At time of writing, the death toll in Italy from the Chinese Coronavirus is 2503 people, with a further 31,500+ people infected. This makes Italy the worst hotspot for Coronavirus infection outside China where the death toll is allegedly 3226. (Does anyone believe the Communist State’s figures?) A few days ago, ALTNEWSMEDIA ran an exclusive story revealing WHY Italy has become a vast killing field for Coronavirus. This was met with legacy media studied indifference although it has attracted huge attention on social media.

I can now provide you with some further details which help clarify why Italy is in such peril. Consider this stark fact. When Chinese students returned to the United Kingdom on 4th Jan 2020 the China Corona Virus was still new, few had it. The UK Chinese community has little connection with China (eg many come from Singapore/Hong Kong). Now, compare that with Italy where 300,000 Chinese (mainland China) went home for New year celebrations on the 25th Jan and returned. How many of this vast number carried the infection? Consider the Italian city of Prato.
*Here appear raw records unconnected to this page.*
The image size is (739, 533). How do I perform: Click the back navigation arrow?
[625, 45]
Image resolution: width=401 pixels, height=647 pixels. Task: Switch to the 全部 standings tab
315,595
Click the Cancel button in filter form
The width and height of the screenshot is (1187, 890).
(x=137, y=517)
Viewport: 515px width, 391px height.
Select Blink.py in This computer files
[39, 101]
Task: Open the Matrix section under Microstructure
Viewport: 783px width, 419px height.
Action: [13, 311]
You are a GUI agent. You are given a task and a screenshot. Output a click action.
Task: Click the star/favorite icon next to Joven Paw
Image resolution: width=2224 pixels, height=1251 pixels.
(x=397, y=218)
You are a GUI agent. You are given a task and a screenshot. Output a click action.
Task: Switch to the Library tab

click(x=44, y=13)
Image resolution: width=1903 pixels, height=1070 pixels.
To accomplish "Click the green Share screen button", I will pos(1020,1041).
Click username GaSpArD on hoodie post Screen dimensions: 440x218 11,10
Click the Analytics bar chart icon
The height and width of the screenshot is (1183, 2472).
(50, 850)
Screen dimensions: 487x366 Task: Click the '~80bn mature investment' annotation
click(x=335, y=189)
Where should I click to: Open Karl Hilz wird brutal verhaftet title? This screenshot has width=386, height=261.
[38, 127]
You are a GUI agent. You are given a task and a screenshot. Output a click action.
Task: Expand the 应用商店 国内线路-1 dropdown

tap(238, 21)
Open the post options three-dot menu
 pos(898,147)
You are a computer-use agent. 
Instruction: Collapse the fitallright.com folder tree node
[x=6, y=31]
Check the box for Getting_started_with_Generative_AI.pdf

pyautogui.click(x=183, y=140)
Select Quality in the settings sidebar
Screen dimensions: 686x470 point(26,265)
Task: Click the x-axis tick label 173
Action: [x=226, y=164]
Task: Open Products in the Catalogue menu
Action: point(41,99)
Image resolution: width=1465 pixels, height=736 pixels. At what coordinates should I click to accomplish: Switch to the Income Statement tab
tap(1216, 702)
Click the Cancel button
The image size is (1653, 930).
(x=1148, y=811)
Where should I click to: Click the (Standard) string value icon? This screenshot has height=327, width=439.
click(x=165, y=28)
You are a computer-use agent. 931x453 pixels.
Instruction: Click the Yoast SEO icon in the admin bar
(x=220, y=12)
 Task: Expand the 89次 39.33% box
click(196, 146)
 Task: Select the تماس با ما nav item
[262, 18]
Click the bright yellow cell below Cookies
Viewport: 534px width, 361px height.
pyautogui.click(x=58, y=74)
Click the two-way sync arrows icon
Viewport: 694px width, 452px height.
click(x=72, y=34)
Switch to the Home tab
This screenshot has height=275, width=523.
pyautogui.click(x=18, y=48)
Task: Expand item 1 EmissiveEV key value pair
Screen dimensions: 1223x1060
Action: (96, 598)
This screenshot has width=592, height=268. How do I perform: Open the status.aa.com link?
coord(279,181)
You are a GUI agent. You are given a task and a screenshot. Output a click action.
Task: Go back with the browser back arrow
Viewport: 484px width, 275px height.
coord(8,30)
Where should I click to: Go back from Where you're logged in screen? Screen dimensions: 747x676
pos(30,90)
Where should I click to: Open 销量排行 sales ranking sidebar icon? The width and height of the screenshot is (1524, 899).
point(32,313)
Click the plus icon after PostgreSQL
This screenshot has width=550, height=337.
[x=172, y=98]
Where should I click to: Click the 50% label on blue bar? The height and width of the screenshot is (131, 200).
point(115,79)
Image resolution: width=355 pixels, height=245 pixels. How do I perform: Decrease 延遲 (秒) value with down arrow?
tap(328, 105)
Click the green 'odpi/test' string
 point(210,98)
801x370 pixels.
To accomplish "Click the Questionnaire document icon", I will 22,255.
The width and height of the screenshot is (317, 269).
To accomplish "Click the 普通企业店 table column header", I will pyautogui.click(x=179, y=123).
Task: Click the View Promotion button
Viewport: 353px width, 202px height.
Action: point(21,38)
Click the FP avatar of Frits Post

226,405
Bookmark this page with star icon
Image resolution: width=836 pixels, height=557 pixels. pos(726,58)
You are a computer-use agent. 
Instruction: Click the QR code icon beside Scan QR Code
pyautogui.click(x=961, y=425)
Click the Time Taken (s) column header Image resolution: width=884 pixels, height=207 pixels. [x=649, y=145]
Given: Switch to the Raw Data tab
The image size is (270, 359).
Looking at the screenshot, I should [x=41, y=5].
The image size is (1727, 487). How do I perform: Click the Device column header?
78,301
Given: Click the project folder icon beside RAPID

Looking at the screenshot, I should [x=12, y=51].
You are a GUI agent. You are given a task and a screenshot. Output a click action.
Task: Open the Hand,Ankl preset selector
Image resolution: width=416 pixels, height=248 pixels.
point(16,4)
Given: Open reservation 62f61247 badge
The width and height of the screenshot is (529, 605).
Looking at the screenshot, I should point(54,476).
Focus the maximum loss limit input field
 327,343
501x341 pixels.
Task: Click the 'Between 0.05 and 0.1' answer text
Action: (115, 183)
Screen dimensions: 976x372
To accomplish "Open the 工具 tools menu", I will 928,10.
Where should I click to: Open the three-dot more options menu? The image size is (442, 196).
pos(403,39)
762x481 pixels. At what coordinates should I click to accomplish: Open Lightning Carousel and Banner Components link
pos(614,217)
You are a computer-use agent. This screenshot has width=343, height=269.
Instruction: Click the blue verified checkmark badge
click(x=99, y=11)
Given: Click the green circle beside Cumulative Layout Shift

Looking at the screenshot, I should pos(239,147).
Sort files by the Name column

” Less than an hour by train from Florence Prato has been the one of the largest textile manufacturing bases in Europe for ages. If you’ve bought a shirt or blanket in Italy in the last century and a half, odds are the fabric came from Prato” But things have changed, dramatically. This article explains;

‘Prato has evolved and grown in terms of population, but the majority… how can I say it… the majority it’s all Chinese. That ‘something’ that there was before isn’t there anymore, Prato’s traditions, the feasts… on the 15th of August we used to go to Feast of Santa Maria, we’d eat watermelons, you’d go there and see all the people from Prato… now what you see, it’s mostly managed by [the Chinese]….’

In fact…

“The city is now home to the largest concentration of Chinese in Europe, some legal, many more not. Here in the heart of Tuscany, Chinese labourers work round the clock in some 3,200 businesses making low-end clothes, shoes and accessories, often with materials imported from China, for sale at mid price and low-end retailers worldwide.”

This is what Prato looks like in 2020.

Many of Prato’s mainland Chinese population would have travelled home for the Chinese New Year towards the end of January. The first death from the Chinese Virus was reported on 21st February – in the town of Lombardy. Since then, things have spiralled out of control and yet the legacy media seem mystified, unable (or unwilling) to draw the obvious conclusions. Italian politicians also seem reluctant to say too much about the devastating situation they have presided over.

Over the past few decades, the Chinese have taken control of vast swathes of northern Italy. It has been commercially conquered. And now it suffers egregiously.  Was it worth it?